What does this mean for last month's weight loss? I am proud of my 3.6 pound net loss! I consider it a real triumph! My cumulative weight loss since I started this blog is 21.6 lbs. I continue to receive a lot of good feedback. It feels good.

Great Healthy Living Quote #5

Tuesday, August 2, 2011

"We eat the volume we want, not the calories we want."

From Mindless Eating by Brian Wansink, Ph.D. 

Delectable Sweet Onion and Leek Quiche

Monday, August 1, 2011
This Sweet Onion and Leek Quiche is truly delectable. I have to confess that I am a snob about Quiche. When I was in college, I spent a summer making all kinds of quiche from scratch and sold them to neighbors. They were a big hit...but they were very rich, mainly because of the pounds of butter I put in the flaky crust and the ton of Gruyere cheese with cream I put in the custard. So when I saw this recipe in the Now Eat This! cookbook by Rocco Dispirito, on page 29, I thought the ingredients looked good, but I was skeptical it would live up to my classic expectations for quiche.
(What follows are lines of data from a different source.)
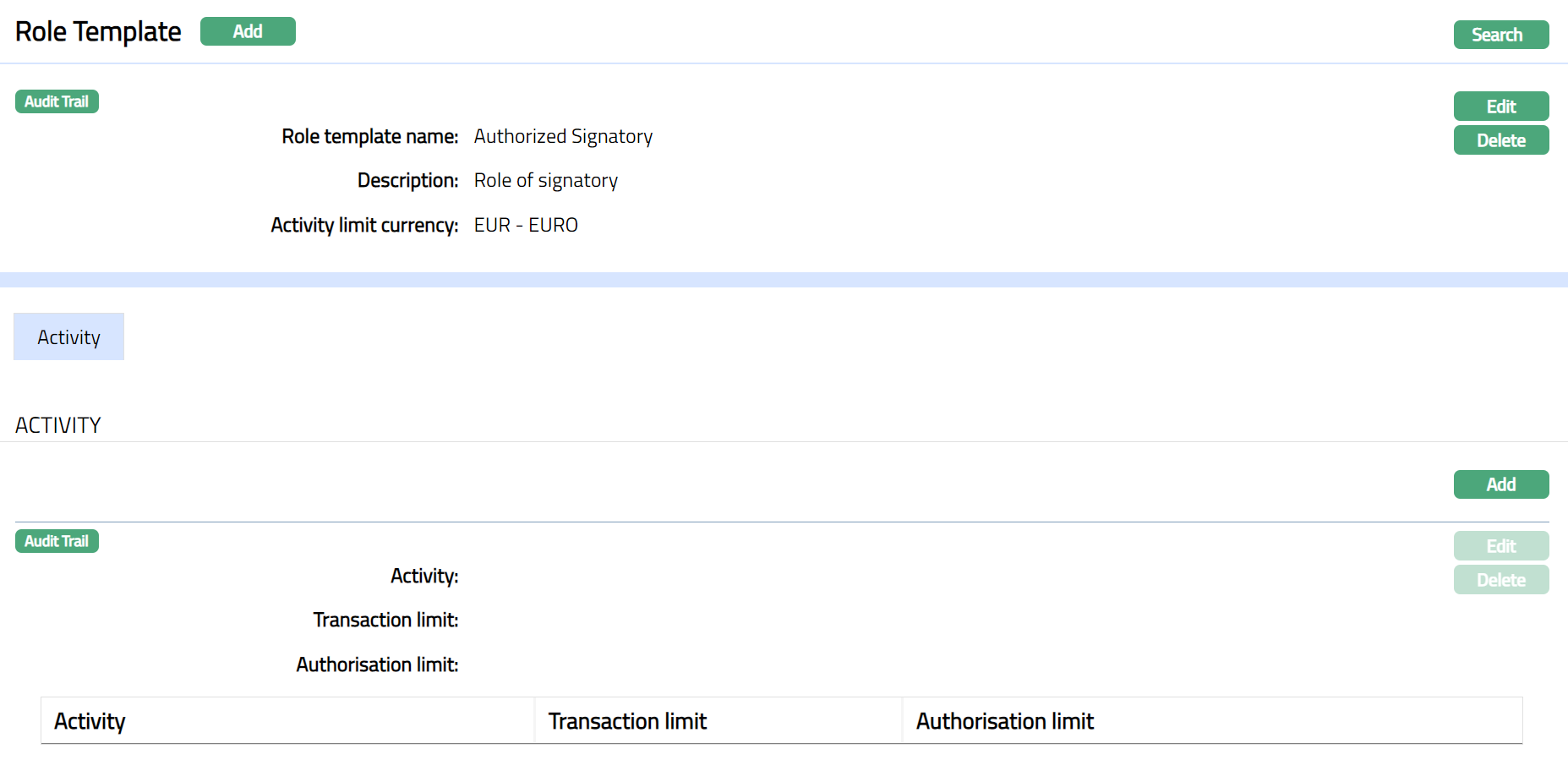
Task: Click the Role of signatory description text
Action: (545, 181)
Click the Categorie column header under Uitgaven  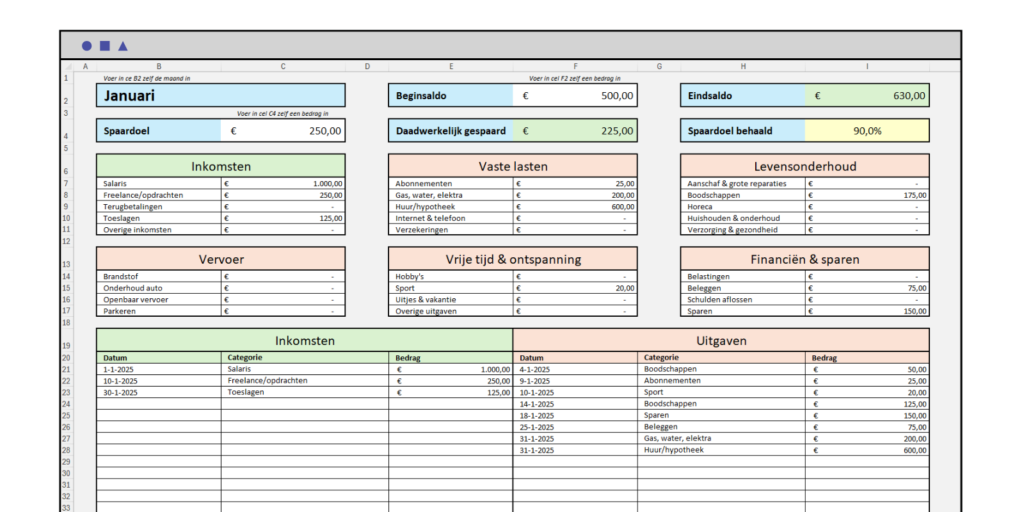coord(721,358)
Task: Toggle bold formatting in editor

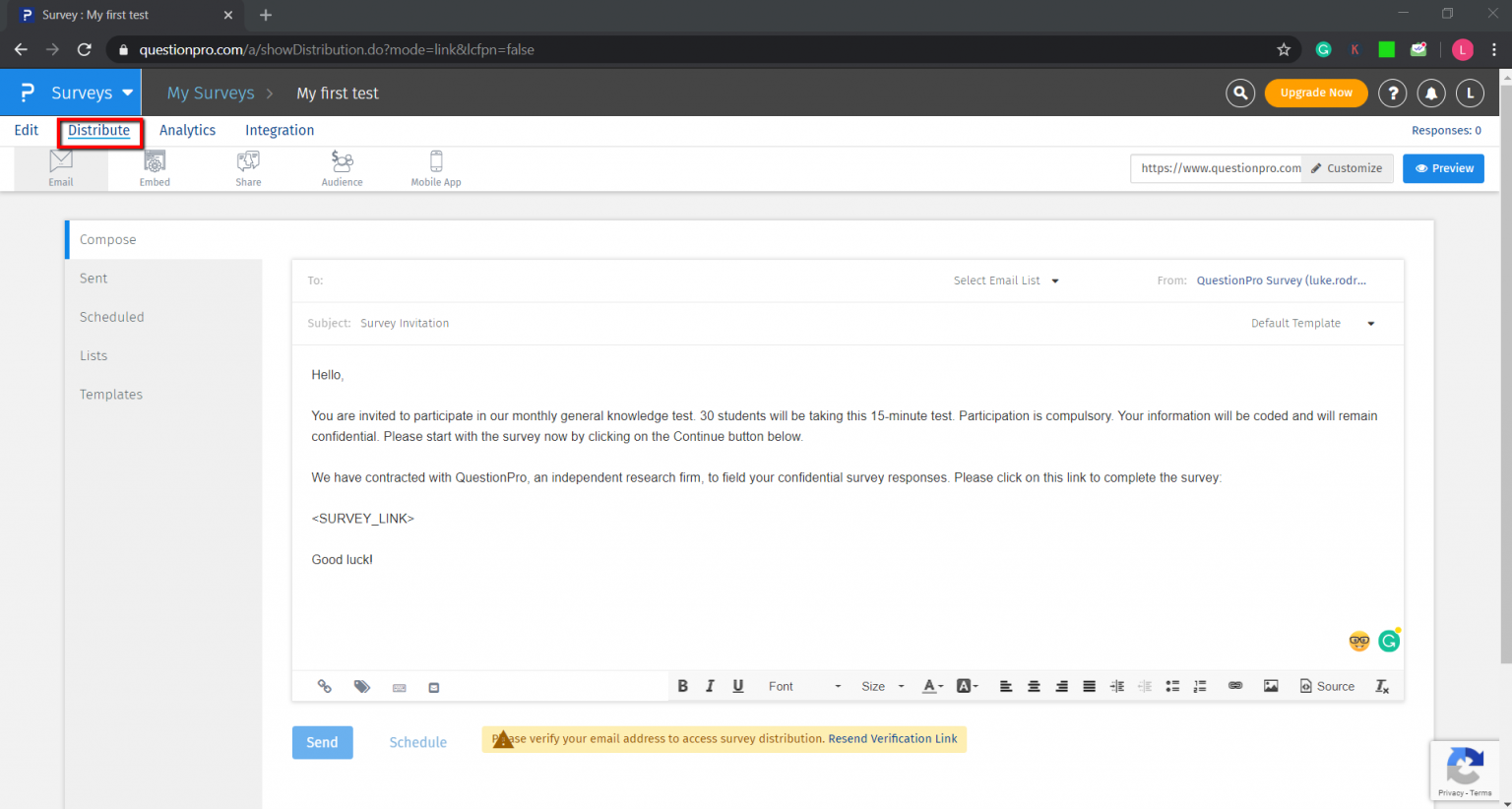Action: (682, 686)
My, oh my, was I surprised. It was packed full of flavor; the custard was light and airy; and the whole wheat crust was amazingly "crusty". I think one of the tricks to the success of the recipe is using a cast-iron skillet to caramelize the leeks and sweet onion. Rocco Dispirito is also clever about using bacon bits to add flavor to dishes. Without the calories and fat of fried bacon he adds the same savory flavor.  All family members loved it...even the leftovers the next day. And for 206 calories a serving, you get a delectable experience. This is something I would happily serve friends and think it would work well for a brunch. We made it for dinner. Our complete menu was-

Sweet Onion & Leek Quiche                    206 cal   (from Now Eat This! on pg 29)
Asparagus Salad with Caesar Vinaigrette   51 cal   (from Cooking Light Complete on pg 398)
Fresh Blackberries (1 Cup)                         62 cal
Total Calories for the meal                        388 cal

A perfect summer dinner. A definite repeat.